To round out my update on our three priorities, portfolio prioritization, speed of customer-centric innovation, and productivity and pricing realization in Frozen Fruit, let me further unpack eight key strategies that we have developed.

  1. Double our plant-based beverage business to roughly $500 million in revenue within five years via rapid expansion of our manufacturing, packaging, go-to-market capabilities.
  2. Deliver the Fruit margin optimization plan on time by the end of 2020 through automation, diversification, and rational pricing.
  3. Create and bring to market margin-accretive innovation in both our Fruit and Plant-based Beverage businesses.
  4. At Tradin Organic, continue to identify and develop new sources of organic ingredients to maintain our position as a leader in sourcing on-trend ingredients and to drive sustained, high single-digit top-line growth over the next five years.
  5. Further, invest in manufacturing as a mechanism to add value to Tradin Organic's overall value proposition and support attainment of an overall 14% gross margin profile net business.
  6. Quickly identify and leverage both sales and margin synergies by viewing our Fruit businesses as one synergistic operation as opposed to operating Global Fruit Sourcing, Fruit Snacks, Fruit Juice, Frozen Fruit, and Fruit Preps as five independent operations.
  7. Further, diversify our Fruit Sourcing by expanding our operations in Mexico while simultaneously strengthening our California grower relationships and expanding our global reach to de-risk the impact weather can have on fruit supply.
  8. Finally, streamline the organization for faster decision making, clearer accountability, and more empowerment.

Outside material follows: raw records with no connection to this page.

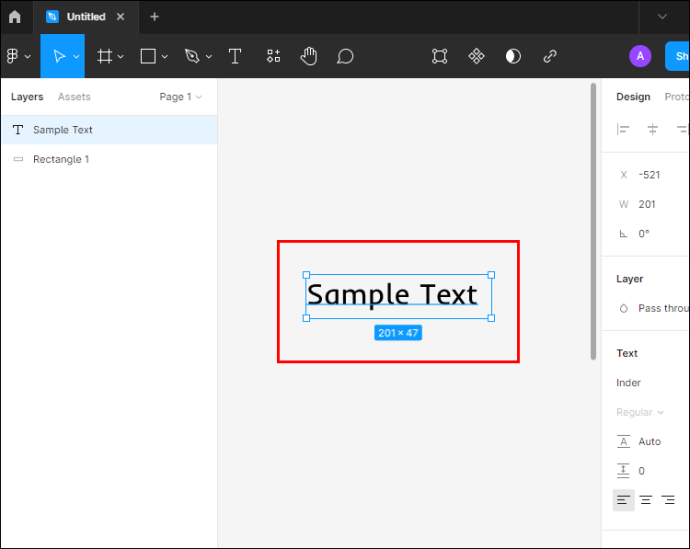Set text alignment to center
Screen dimensions: 690x549
tap(646, 500)
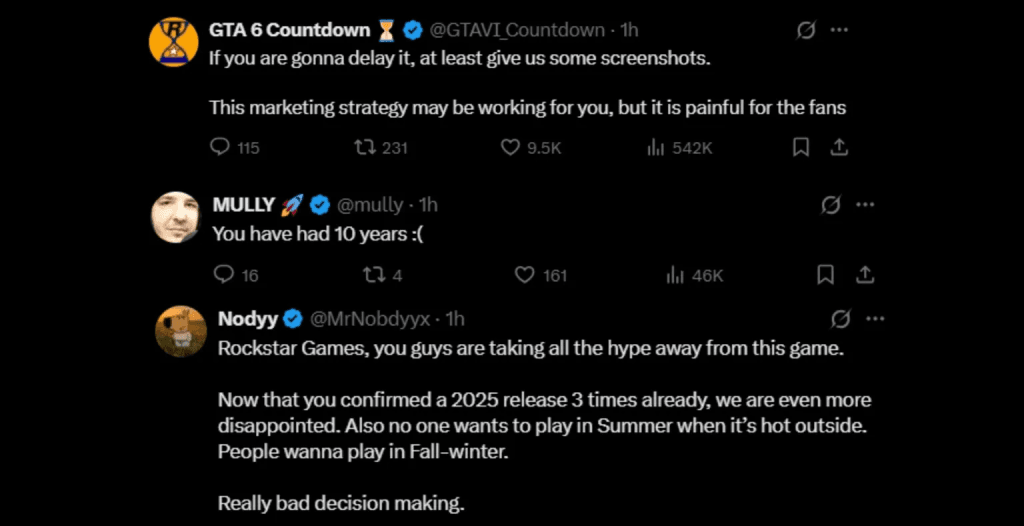Retweet MULLY's post
Screen dimensions: 1024x526
(369, 274)
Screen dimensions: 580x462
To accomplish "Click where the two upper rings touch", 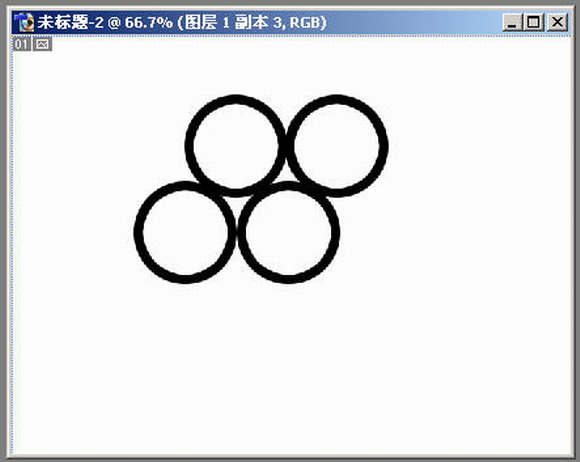I will pos(286,146).
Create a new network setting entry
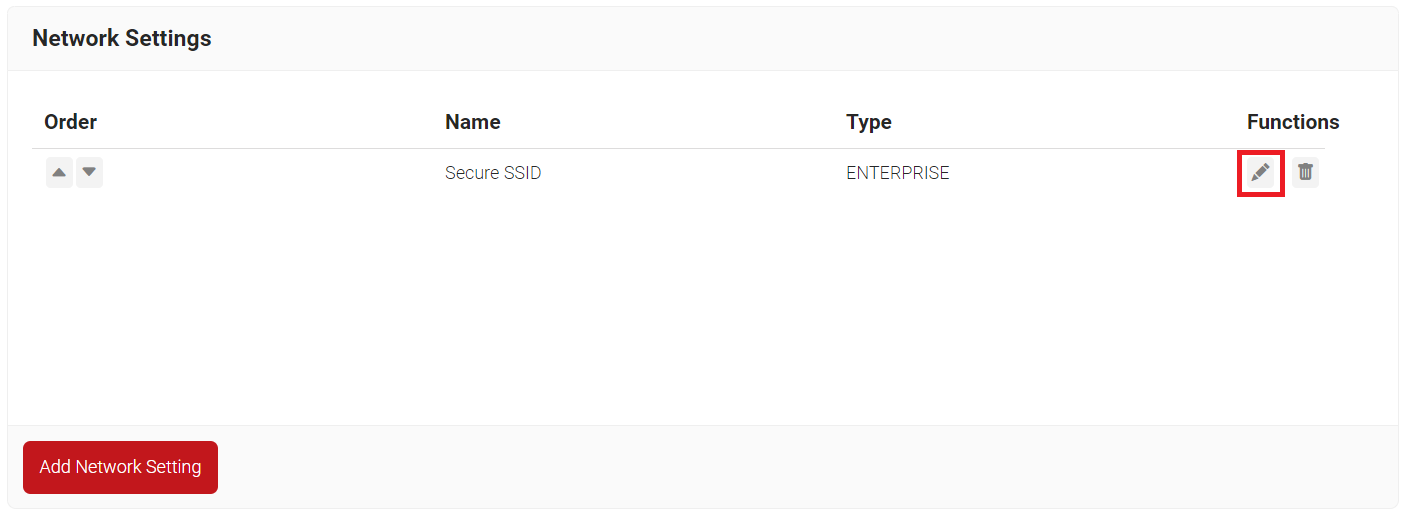This screenshot has width=1405, height=514. pos(120,467)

These strategies will be activated through a culture that is faster and more agile, focused on the big priorities, and fanatical about the customers and their needs. I've already begun to see some of these cultural attributes materialize across the organization.

Now, let me turn to the second quarter and run through the highlights of our commercial activities. For the second quarter of 2019, we generated $293 million of revenue which on an adjusted basis represents a 2.4% year over year growth rate. The growth was driven by our Consumer Products and Global Ingredients segments. In Consumer Products, revenue in Healthy Beverages accelerated to a 9.3% adjusted growth during the second quarter, up from 6% in the first quarter of 2019. The Plant-based Beverage category continues its decades-long growth trend because it offers the consumer real value around sustainability, taste, and nutrition. Our growth reflects higher volumes across the business as well as favorable customer product mix. The adjustment to revenue reflects a profit-neutral change to a co-man agreement with one of our customers.

As I noted, we have commissioned the expansion of our Allentown beverage facility and began shipping from the expanded capacity in July. We continue to have a very strong sales pipeline and the added capabilities and capacity in Allentown will support this additional growth. We anticipate further revenue growth acceleration in the second half of 2019 and beyond. Growth in the Healthy Snacks platform accelerated to 21.2% adjusted for the exit from Bars and Pouches last year. The growth partially benefited from some sales to a key customer that was pulled into the second quarter from the third quarter. Encouragingly, we are seeing more opportunities for everyday items and private label which should reduce quarter to quarter volatility and continue the high growth in this business. Again, consumers and customers are seeing the value in our organic products and our products that have significantly cleaner lists than our competition.

Revenue in the Healthy Fruits platform declined 4.9% on an adjusted basis reflecting reduced demand for fruit ingredients from yogurt customers and a modest decline in revenue in Frozen Fruit as a result in the company's aggressive pricing actions in 2018 that we continue to lap. The late Mexican harvest we discussed last quarter was exacerbated by a significant shortfall of California strawberries as the season progressed. By June, our pack volumes were significantly below planned, and we started to encounter increased field prices. Rob will detail the impacts to the second quarter and outline our expectations for the upcoming three quarters. We are in the process of implementing corrective actions to address the higher input prices and lower supply and the impact it will have on our top line.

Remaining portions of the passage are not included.